Bucking the aesthetics of the very industry he was documenting, Moore shot with 35-mm film in part because it doesn’t degrade as quickly as video. He aimed to create an enduring historical document. He also used the wide-screen cinemascope process. The effect is oddly captivating, seeing the bland corners of Silicon Valley in epic relief. “If this movement has the long-term ramifications everyone says it will, I want to record it on the best quality media,” Moore says.

He also gave each subject plenty of uninterrupted time to clearly explain the political, economic and technological developments in freeware. “We use a technique called copyleft,” Stallman tells the camera. “The idea of copyleft is that it’s copyright flipped over. What we do is say, ‘This software is copyrighted, and we, the authors, give you permission to redistribute copies. We give you permission to change it. We give you permission to add to it.’” The only condition is that the altered version must also be passed along under the same conditions to the next user. “Everywhere the software goes, the freedom goes, too,” Stallman explains. In that way, Stallman’s GNU made it to Torvalds and a revolution began.

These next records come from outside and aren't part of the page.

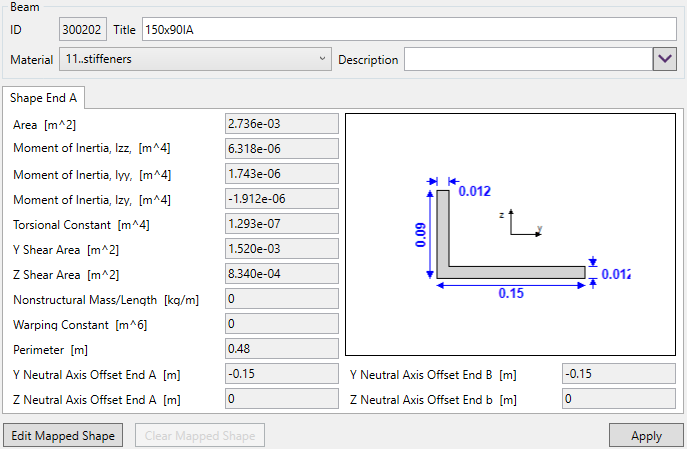Click the Apply button
Viewport: 687px width, 449px height.
(646, 435)
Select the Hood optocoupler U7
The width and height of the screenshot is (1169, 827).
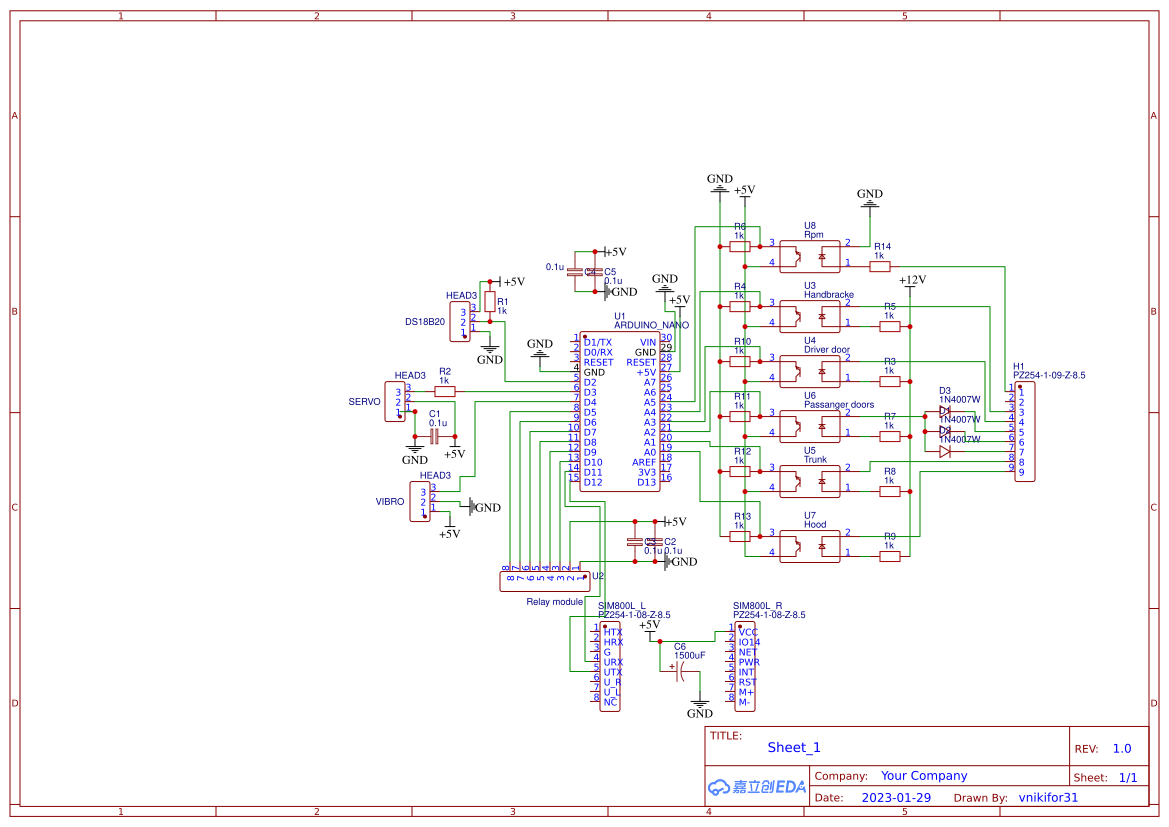(x=810, y=546)
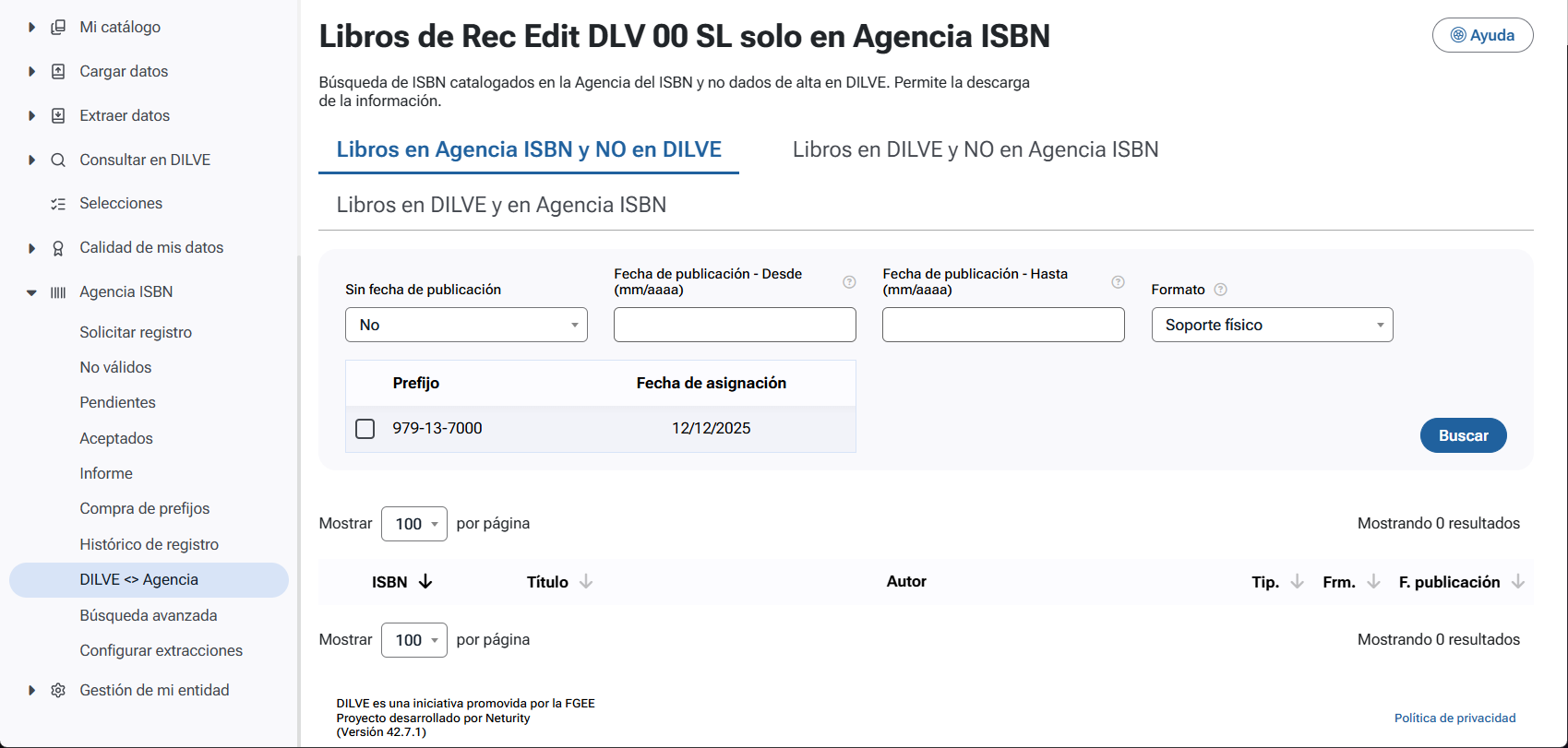1568x748 pixels.
Task: Sort results by ISBN column arrow
Action: pos(425,582)
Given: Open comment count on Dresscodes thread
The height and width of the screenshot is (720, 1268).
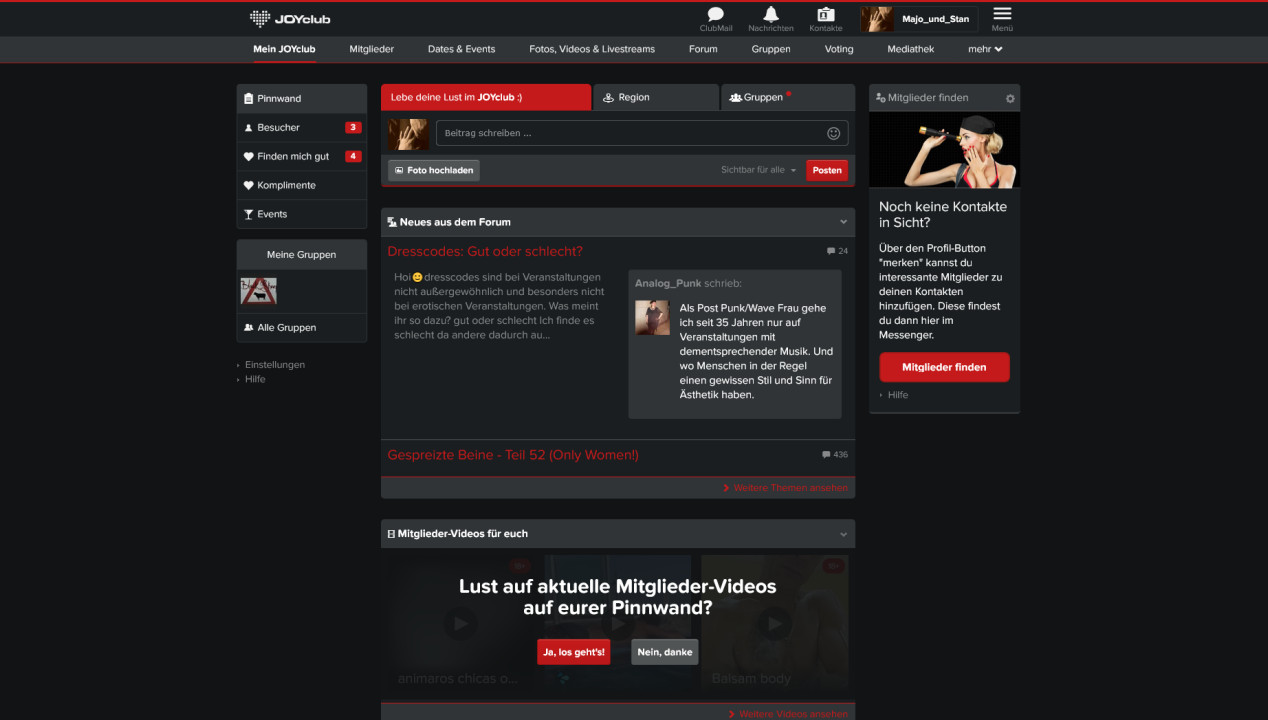Looking at the screenshot, I should pyautogui.click(x=837, y=251).
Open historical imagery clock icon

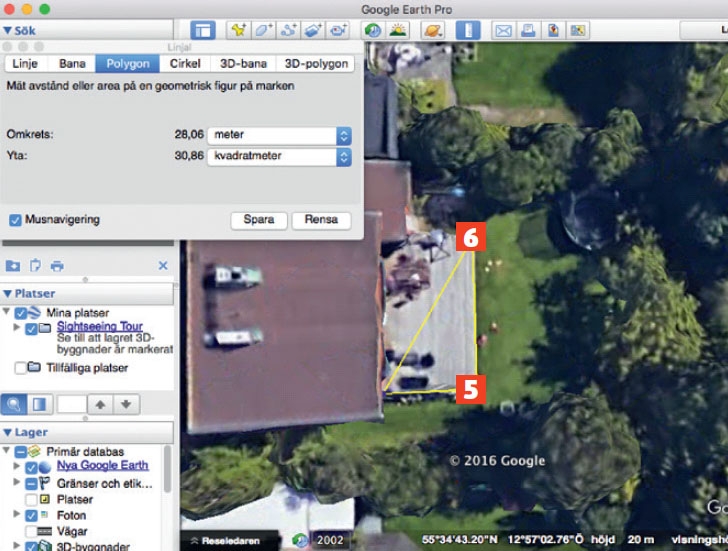coord(372,31)
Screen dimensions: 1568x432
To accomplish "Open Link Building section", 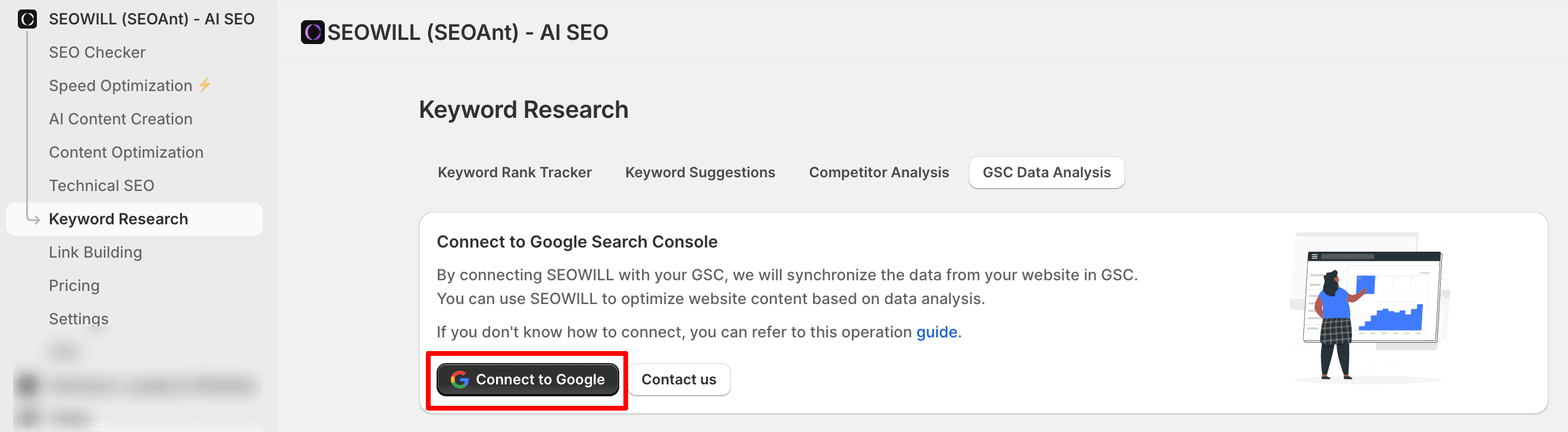I will [x=96, y=252].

Before Moore fully appreciated the tensions between the Philosopher and the Engineer, he caught a rich moment on film at Linux World in 1999 when Torvalds presented Stallman with the Linus Torvalds Award for Open Source Computing. The award, Stallman tells the convention audience, “is kind of like giving the Han Solo award to the rebel fleet . . . I ask people, please tell people this is the GNU system.” All the while Torvalds happily upstages Stallman by letting his two toddlers gambol near the podium.

It’s a funny moment and fortuitous that Moore captured it. Torvalds wins the day. But Moore, who admits to having great sympathy for Stallman, ends the film with a musical tribute to the GNU founder played by a group of comically expressionless geek musicians. “Join us now and share the software. You’ll be free,” a singer croons, as a couple of guys in button-down shirts stiffly play bongos.

Revolution OS was shown at festivals and industry screenings around the country last year; the Sundance channel plans to air it this year. But marketing it became a challenge, given its happy ending—the triumphant vA Linux Systems ipo. By last fall the company had formally abandoned its Linux-based business, seeking the new name va Software. Recently, Moore added a postscript to the film to update viewers.

“Star Wars is the myth for these people,” Moore says. “What’s going on now is the Empire Strikes Back phase. The Linux companies have taken a tremendous beating. Three years from now, who knows?”

Whether the Jedi return or not, Moore plans more cinematic ventures, perhaps with documentaries on UNIX or Sun Microsystems. “It’s a natural extension of what I’ve done.”


Ann Marsh, ’88, is a writer in Los Angeles.